**PAGE EXCERPT**
Matchbox 20:
fame on the road

An interview by Jennifer Kopf,
August 1997

A year ago, when Matchbox 20 hit the road, the music press wasn't exactly beating down their door for an interview. Nobody wanted to know their musical influences, their favorite songs or riotous stories from their childhood.

"At the time when we wrote the songs and made the record, no one cared to talk to us," says drummer Paul Doucette.

Times, they are a-changing.

With a platinum debut album comfortably ensconced in the Top 10, and a strong push from recording company Lava-Atlantic, the Florida-based group has concert requests coming out of the woodwork. That will keep Doucette, lead vocalist Rob Thomas, lead guitarist Kyle Cook, rhythm guitarist Adam Gaynor and bassist Brian Yale on the tour bus for months to come.

"It's great," said Doucette, calling from a hotel in Des Moines, Iowa, where he and his bandmates were giving their overworked tour bus driver a well-deserved nap.

**INFORMATION PROVIDED**
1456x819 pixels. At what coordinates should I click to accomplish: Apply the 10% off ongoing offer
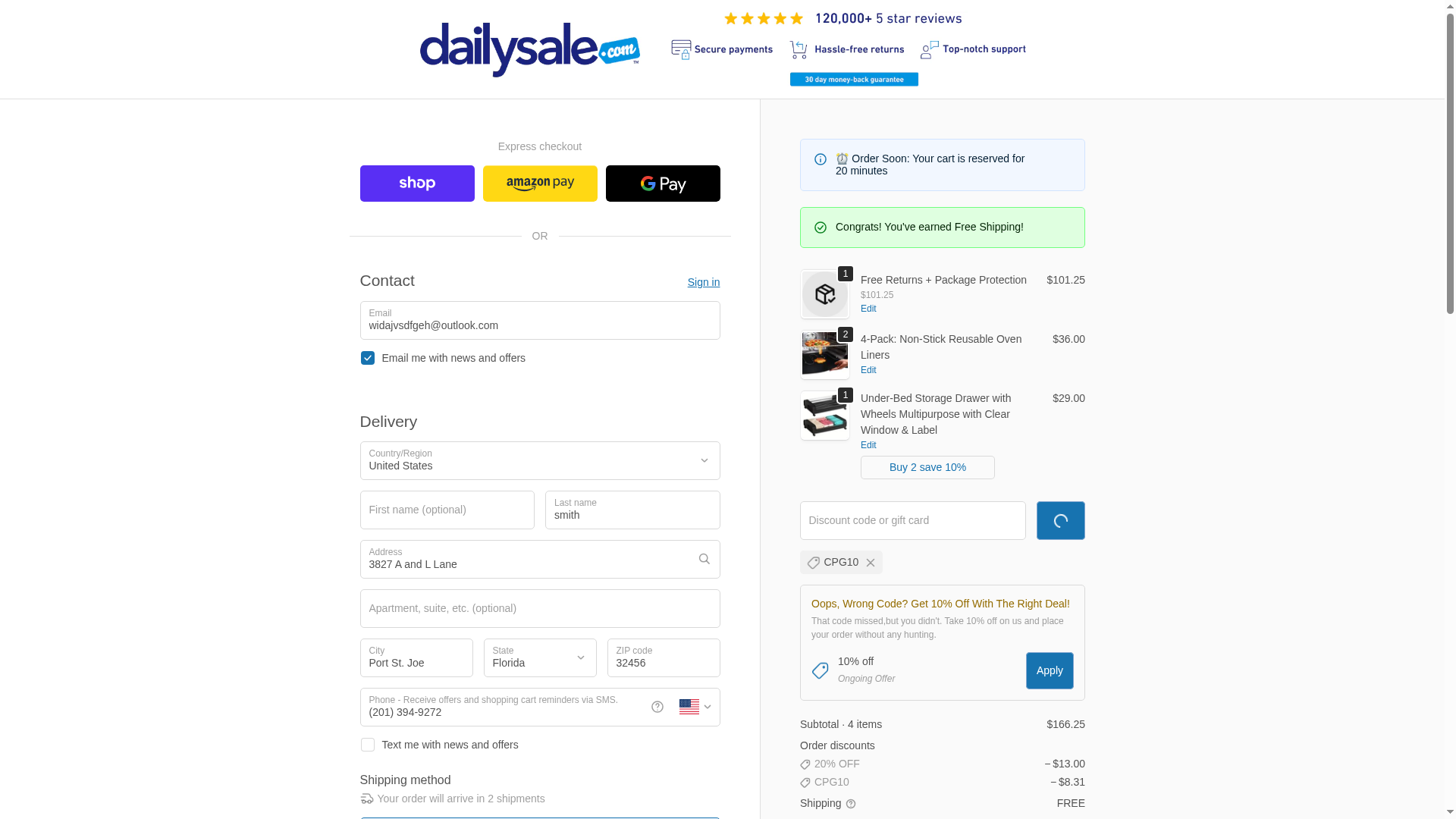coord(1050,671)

...

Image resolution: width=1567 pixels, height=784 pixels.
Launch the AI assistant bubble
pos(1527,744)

**GIVEN TASK 1**
Write out the passage of the Matchbox 20 interview between "An interview by" and "they are a-changing.", inclusive.
**GIVEN TASK 2**
Answer these questions from the Matchbox 20 interview:
(a) Who is the band's drummer?
(b) Which recording company is pushing the group?
(c) In what city was Doucette's hotel?
**GIVEN TASK 3**
Carry on the Matchbox 20 interview from the point where it ends.
The material has no connection to the text.

**WRITTEN RESPONSE 1**
An interview by Jennifer Kopf,
August 1997

A year ago, when Matchbox 20 hit the road, the music press wasn't exactly beating down their door for an interview. Nobody wanted to know their musical influences, their favorite songs or riotous stories from their childhood.

"At the time when we wrote the songs and made the record, no one cared to talk to us," says drummer Paul Doucette.

Times, they are a-changing.

**WRITTEN RESPONSE 2**
(a) Paul Doucette
(b) Lava-Atlantic
(c) Des Moines, Iowa

**WRITTEN RESPONSE 3**
He doesn't get much time to nap anymore.

In a debut produced by Matt Serletic, the same guy who took care of Collective Soul, Matchbox 20 pulled together a dozen songs by Thomas that addressed his own broken relationships, mistakes, triumphs and doubts. Though many of the songs are specific, "a lot of the songs are about things that I've gone through, that you've gone through, that everyone experiences at one time or another," Doucette says.

Hence, the album's title: Yourself or Someone Like You.

The big single so far has been "Push": "I wanna push you around, I will, I will / I wanna push you around, I will, I will / I wanna take you for granted." It's a song that's irked some listeners who interpret it as an ode to a man abusing a woman. Not so, band members have said. Instead, "Push" was written by Thomas to examine an emotionally turbulent relationship from her side as well as his.

Thomas gets full or partial credit for all the songs on Yourself, and that's fine with Doucette. "Rob's an amazing songwriter; that's our strength," Doucette says. "But we all write. We don't have time to work collectively now, but we're all writing individually -- on the bus, before sound check."

The next release will "definitely" include more collaborative writing, Doucette says. "Most will still be written by Rob, but we'll put everything into a pot and see what's the best that comes out."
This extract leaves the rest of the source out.